任务要求 1:
请把 TypeScript 练习文章里从“这是我参与11月更文挑战的第1天,活动详情查看:2021最后一次更文挑战”开始、到“K 中字段的 T 对象。”为止（含这一处）的部分一字不差地重新打出来。
任务要求 2:
在 TypeScript 练习文章中，Omit 会创建什么样的对象？
任务要求 3:
请续写 TypeScript 练习文章，从它最后一句之后接着往下写。

原文:
------------------------
这是我参与11月更文挑战的第1天,活动详情查看:2021最后一次更文挑战
0、前言
每天花几分钟练练ts...
1、获取函数返回类型
使用条件类型推断,利用infer声明返回的类型,T和Type是传入的函数,
type MyReturnType<T> = T extends (...args: any[]) => infer G ? G : never
// 源码
type GetReturnType<Type> = Type extends (...args: never[]) => infer Return
? Return
: never;
2、实现 Omit
Omit 会创建一个省略 K 中字段的 T 对象。
type MyOmit<T, K extends keyof T> = {
[P in Exclude<keyof T, K>]: T[P]
}
// 源码
type Omit<T, K extends keyof any> = Pick<T, Exclude<keyof T, K>>;
3、Readonly 2
type MyReadonly2<T, K extends (keyof T) = keyof T> = Omit<T, K> & {readonly [id in K]: T[id] }
type MyReadonly2<T, K extends keyof T = keyof T> = Readonly<Pick<T, K>> & Omit<T, K>
type MyReadonly2<T, K = keyof T> = {
readonly [P in keyof T as P extends K ? P : never]: T[P]
} & {
[P in keyof T as P extends K ? never: P]: T[P]
}
type MyReadonly2<T, K> = { [Q in Exclude<keyof T, K>]: T[Q] } & {
readonly [P in Extract<keyof T, K>]: T[P];
};
4、深度 Readonly
它将对象的每个参数及其子对象递归地设为只读
type DeepReadonly<T extends Record<string, any>> = T extends Function
? T
: T extends object ? { readonly [K in keyof T]: DeepReadonly<T[K]> } : T;
----
type DeepReadonly<T extends Object> = {
readonly [P in keyof T]: keyof T[P] extends never ? T[P] : DeepReadonly<T[P]>
}
----
type DeepReadonly<T> = {
readonly [P in keyof T]: keyof T[P] extends never ? T[P] : DeepReadonly<T[P]>
}
----
type IsArray = T extends Array ? true : false;
type IsFunction = T extends Function ? true : false;
type IsObject = T extends { [key: string]: any } ? IsFunction extends true ? false : true : false;
type NeedRecursive = IsArray extends true ? true : IsObject extends true ? true : false;
type DeepReadonly = {
readonly [key in keyof T]: NeedRecursive<T[key]> extends true ? DeepReadonly<T[key]>: T[key]
}
5、元组转合集
type TupleToUnion<T extends unknown[]> = T[number]
----
type TupleToUnion<T extends any[]> = T[number]
type arr = [123, '456', true]
type a = arr[number] // arr[number] 返回得到一个 union 类型 true | 123 | "456"
测试:
type Arr = ["1", "2", "3"];
type TupleToUnion<T extends unknown[]> = T[number]
type e = TupleToUnion<Arr>;
// 相当于
type e = "1" | "2" | "3"
------------------------
已知信息:
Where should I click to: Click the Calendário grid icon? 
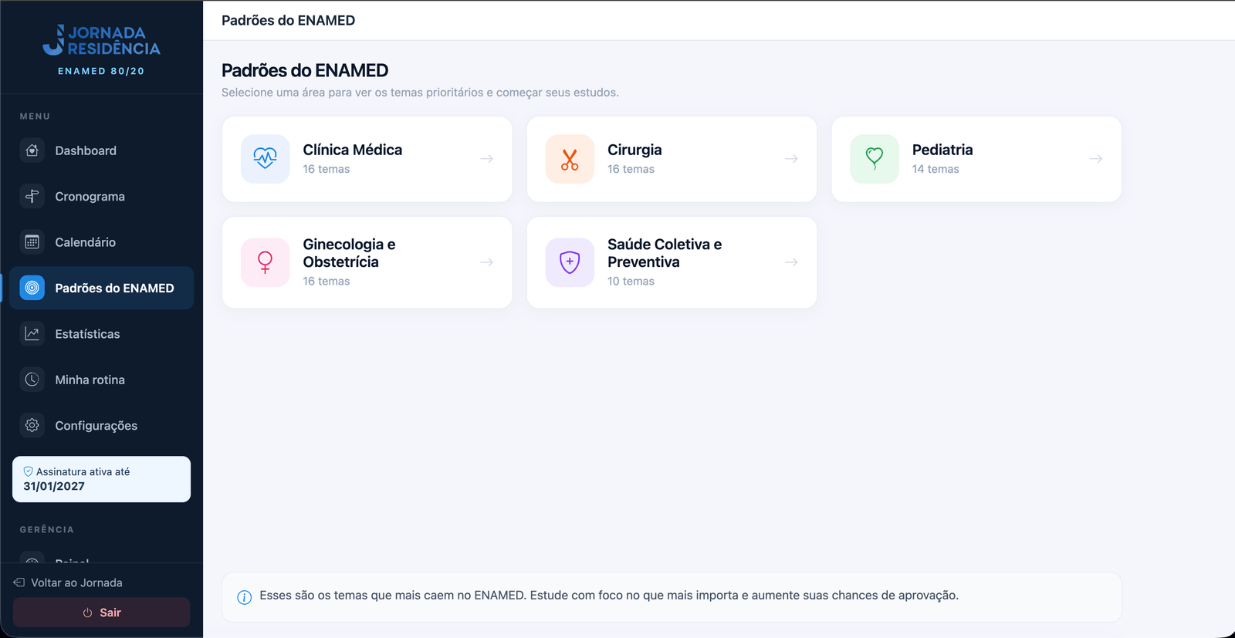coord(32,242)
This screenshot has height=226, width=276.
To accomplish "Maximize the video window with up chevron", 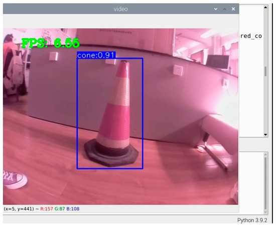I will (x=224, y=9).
------------------------
练习结果 1:
这是我参与11月更文挑战的第1天,活动详情查看:2021最后一次更文挑战
0、前言
每天花几分钟练练ts...
1、获取函数返回类型
使用条件类型推断,利用infer声明返回的类型,T和Type是传入的函数,
type MyReturnType<T> = T extends (...args: any[]) => infer G ? G : never
// 源码
type GetReturnType<Type> = Type extends (...args: never[]) => infer Return
? Return
: never;
2、实现 Omit
Omit 会创建一个省略 K 中字段的 T 对象。

练习结果 2:
一个省略 K 中字段的 T 对象。

练习结果 3:
type Chainable<T = {}> = {
option<K extends string, V = any>(key: K extends keyof T ? never : K, value: V): Chainable<T & { [O in K]: V }>
get(): T
}
6、可串联构造器
declare const config: Chainable
const result = config
.option('foo', 123)
.option('name', 'type-challenges')
.option('bar', { value: 'Hello World' })
.get()
// 期望 result 的类型是:
interface Result {
foo: number
name: string
bar: {
value: string
}
}
type Merge<T, U> = {
[P in Exclude<keyof T, keyof U>]: T[P]
} & {
[G in keyof U]: U[G]
}
type Chainable<T = {}> = {
option<K extends string, V>(key: K, value: V): Chainable<Merge<T, {[P in K]: V}>>
get(): T
}
7、Last of Array
实现一个通用Last<T>,它接受一个数组T并返回其最后一个元素的类型。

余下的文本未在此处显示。